Em estudo inédito, o Instituto Brasileiro de Geografia e Estatística (IBGE) divulgou nesta quarta (25) que cerca de 2,9 milhões de pessoas se declaram homossexuais ou bissexuais, o que corresponde a 1,8% da população adulta. Os dados, coletados em 2019, são alvo de críticas de especialista ouvido pela reportagem, que aponta limitações na metodologia do levantamento – sobretudo pela ausência de números sobre a identidade de gênero, o que limita o estudo sobre as pessoas transsexuais.
Em todo o país, além dos cerca de 2,9 milhões de homossexuais ou bissexuais, o IBGE registra 1,7 milhão de pessoas que não souberam responder aos questionamentos, enquanto 3,6 milhões não quiseram responder.
O número de recusas maior que o de gays, lésbicas e bissexuais declarados tem relação direta com a metodologia aplicada, na opinião de Luiz Morando, pesquisador sobre memória LGBT de Belo Horizonte.
“Tem uma série de limitações que pode levar o respondente a não afirmar qual é a sua orientação sexual. Primeiro, a falta de privacidade, principalmente entre os mais precarizados, que moram em residências até mesmo sem paredes. Segundo, a falta de informação. O termo "homossexual" não é compreendido em muitas regiões do País. Inclusive, pronunciam de forma equivocada”, diz Luiz Morando.
O próprio IBGE reconhece as falhas do levantamento. De acordo com a coordenadora da pesquisa, Maria Lucia Vieira, o grande número de pessoas que não quiseram responder ao instituto revela uma possibilidade de subnotificação desses dados, algo que, segundo a pesquisadora, pode revelar preconceitos na sociedade.
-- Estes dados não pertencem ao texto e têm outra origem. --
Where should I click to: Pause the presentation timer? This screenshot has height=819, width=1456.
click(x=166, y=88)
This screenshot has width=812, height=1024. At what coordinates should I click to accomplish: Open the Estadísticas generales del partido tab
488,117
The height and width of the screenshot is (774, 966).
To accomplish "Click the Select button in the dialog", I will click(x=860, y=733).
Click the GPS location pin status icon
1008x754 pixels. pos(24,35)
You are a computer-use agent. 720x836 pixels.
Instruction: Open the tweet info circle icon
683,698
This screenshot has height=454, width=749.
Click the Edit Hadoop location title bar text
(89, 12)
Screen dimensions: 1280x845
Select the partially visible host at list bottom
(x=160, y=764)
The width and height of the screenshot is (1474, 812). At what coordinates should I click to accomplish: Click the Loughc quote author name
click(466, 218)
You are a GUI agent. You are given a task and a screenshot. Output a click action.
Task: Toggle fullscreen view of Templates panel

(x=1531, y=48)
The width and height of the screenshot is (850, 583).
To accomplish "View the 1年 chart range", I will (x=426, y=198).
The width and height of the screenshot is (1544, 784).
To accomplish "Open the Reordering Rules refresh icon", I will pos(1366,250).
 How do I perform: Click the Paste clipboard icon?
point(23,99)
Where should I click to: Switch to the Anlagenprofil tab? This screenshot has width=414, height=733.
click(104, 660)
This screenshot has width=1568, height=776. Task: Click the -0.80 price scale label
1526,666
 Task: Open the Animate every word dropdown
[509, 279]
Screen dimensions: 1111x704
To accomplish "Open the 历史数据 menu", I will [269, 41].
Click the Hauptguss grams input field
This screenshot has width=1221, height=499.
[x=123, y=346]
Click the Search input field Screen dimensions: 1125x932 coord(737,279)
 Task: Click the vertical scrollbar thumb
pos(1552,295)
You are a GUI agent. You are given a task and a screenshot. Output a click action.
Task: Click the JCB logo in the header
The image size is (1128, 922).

“O número de pessoas que não quiseram responder pode estar relacionado ao receio do entrevistado de se autoidentificar como homossexual ou bissexual e informar para outra pessoa sua orientação sexual. Diversos fatores podem interferir na verbalização da orientação sexual, como o contexto cultural, morar em cidades pequenas, o contexto familiar, se sentir inseguro para falar sobre o tema com uma pessoa estranha, a desconfiança com o uso da informação, a indefinição quanto a sua orientação sexual, a não compreensão dos termos homossexual e bissexual, entre outros”, afirma.
No próprio documento de divulgação do levantamento, o IBGE ressalta que a privacidade do entrevistado “nem sempre foi possível”. O instituto também destaca que alguns termos "podem gerar dificuldade de entendimento por parte da população, especialmente aquela com menor escolaridade".
Outro problema apontado pelo professor Luiz Morando, que pesquisa a memória LGBT em BH, é a falta de números sobre a identidade de gênero – o que, na visão dele, limita qualquer política pública para essas minorias que seja feita com base na pesquisa. “São pessoas que seriam atingidas diretamente. Pessoas transexuais e travestis até podem responder sobre orientação sexual, mas é muito importante saber a identidade de gênero delas para poder formular políticas públicas de saúde, educação e moradia”, diz. Ele teme uma invisibilidade dos trans nesse contexto.
Em março, o Ministério Público Federal (MPF) acionou a Justiça para que o IBGE incluísse campos para identificação de “identidade de gênero” e “orientação sexual” nos questionários do Censo 2022 e em futuras pesquisas.
A Procuradoria argumenta que o fato de não haver um “perfil social, geográfico, econômico e cultural'' da comunidade LGBTQIA+ no Brasil resulta em um “verdadeiro empecilho” para a formulação de políticas públicas focadas nas necessidades de tal população.